Overview

The FBI.data project, one of the key missions of France-BioImaging, addresses the questions related to the computational analysis and handling of image data. 

New methodological approaches to extract information from massive amounts of image data are definitively required. If not developed concomitantly, the lack of accurate methods in this field can become the real bottleneck of innovative bioimaging approaches.

Several lines of research and development can be delineated:

  1. Image processing and analysis solutions for bioimaging data quantification and modeling,
  2. Intelligent image data archival and retrieval,
  3. High performance computing infrastructures dedicated to massive computational demands.

Our goals

Quantitative Bioimage Informatics – Image Processing

All technologies offered or developed inside France-BioImaging generate BIG DATA, comparable to the volume produced by NGS (New Generation Sequencing).

This work focuses on these big data processing , analysis and perform intensive development of innovative algorithms, software and automation of image treatment workflows.

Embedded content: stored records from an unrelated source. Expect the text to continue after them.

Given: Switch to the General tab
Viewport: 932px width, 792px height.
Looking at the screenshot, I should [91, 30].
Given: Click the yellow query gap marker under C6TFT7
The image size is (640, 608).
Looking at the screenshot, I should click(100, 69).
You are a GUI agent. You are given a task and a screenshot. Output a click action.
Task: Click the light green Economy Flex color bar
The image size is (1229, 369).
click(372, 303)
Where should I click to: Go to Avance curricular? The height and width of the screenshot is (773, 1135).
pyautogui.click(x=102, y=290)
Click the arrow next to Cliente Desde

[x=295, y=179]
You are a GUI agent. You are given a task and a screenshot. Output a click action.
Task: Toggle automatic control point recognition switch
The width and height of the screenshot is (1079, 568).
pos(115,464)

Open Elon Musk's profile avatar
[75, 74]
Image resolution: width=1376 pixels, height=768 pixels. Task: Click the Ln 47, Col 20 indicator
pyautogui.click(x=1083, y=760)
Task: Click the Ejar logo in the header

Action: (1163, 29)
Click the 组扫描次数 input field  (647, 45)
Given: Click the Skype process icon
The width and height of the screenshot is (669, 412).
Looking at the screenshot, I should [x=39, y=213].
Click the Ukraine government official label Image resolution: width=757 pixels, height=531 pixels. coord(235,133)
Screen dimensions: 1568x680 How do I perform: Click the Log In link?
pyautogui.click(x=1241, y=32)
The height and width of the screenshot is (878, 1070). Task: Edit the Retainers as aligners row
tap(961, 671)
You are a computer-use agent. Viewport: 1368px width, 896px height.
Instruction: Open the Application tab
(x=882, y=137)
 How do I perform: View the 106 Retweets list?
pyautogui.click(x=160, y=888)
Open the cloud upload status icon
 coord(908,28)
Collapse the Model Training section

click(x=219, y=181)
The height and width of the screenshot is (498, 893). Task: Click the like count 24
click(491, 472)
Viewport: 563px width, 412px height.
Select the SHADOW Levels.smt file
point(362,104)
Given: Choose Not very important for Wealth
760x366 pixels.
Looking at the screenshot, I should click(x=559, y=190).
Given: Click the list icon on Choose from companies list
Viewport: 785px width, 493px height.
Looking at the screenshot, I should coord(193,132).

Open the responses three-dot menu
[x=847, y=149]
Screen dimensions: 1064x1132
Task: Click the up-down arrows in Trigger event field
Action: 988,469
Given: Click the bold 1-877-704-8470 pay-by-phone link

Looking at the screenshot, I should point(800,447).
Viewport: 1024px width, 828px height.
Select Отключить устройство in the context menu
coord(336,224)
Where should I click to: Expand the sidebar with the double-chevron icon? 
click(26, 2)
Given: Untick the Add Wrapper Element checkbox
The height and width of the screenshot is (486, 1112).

BioImage Analysis and Data Management

Facing the volume of Massive Data produced by new technologies requires intelligent image data management, archival and retrieval.

Consequently the use of high performance computing infrastructures dedicated to massive computation is mandatory.

Knowing the nodes and sites needs in this matter and making a precise survey of strength and weaknesses inside France-BioImaging community, is its first mission.

Then, integration to a common and dedicated infrastructure or association to existing ones in other national INBS (Infrastructure Nationale en Biologie et Santé) or International Networks will be decided.

FAIRisation of Data

The FAIRisation of data for Open Science is an initiative fully endorsed by France-BioImaging. Meaning that data are:

  • Findable,
  • Accessible,
  • Interoperable,
  • Reusable.

The benefits for the bioimaging community are numerous:

  • Boost collaboration within the scientific community,
  • Improve transparency and reproducibility,
  • Enhance quality of results,
  • Accelerate scientific progress and method development.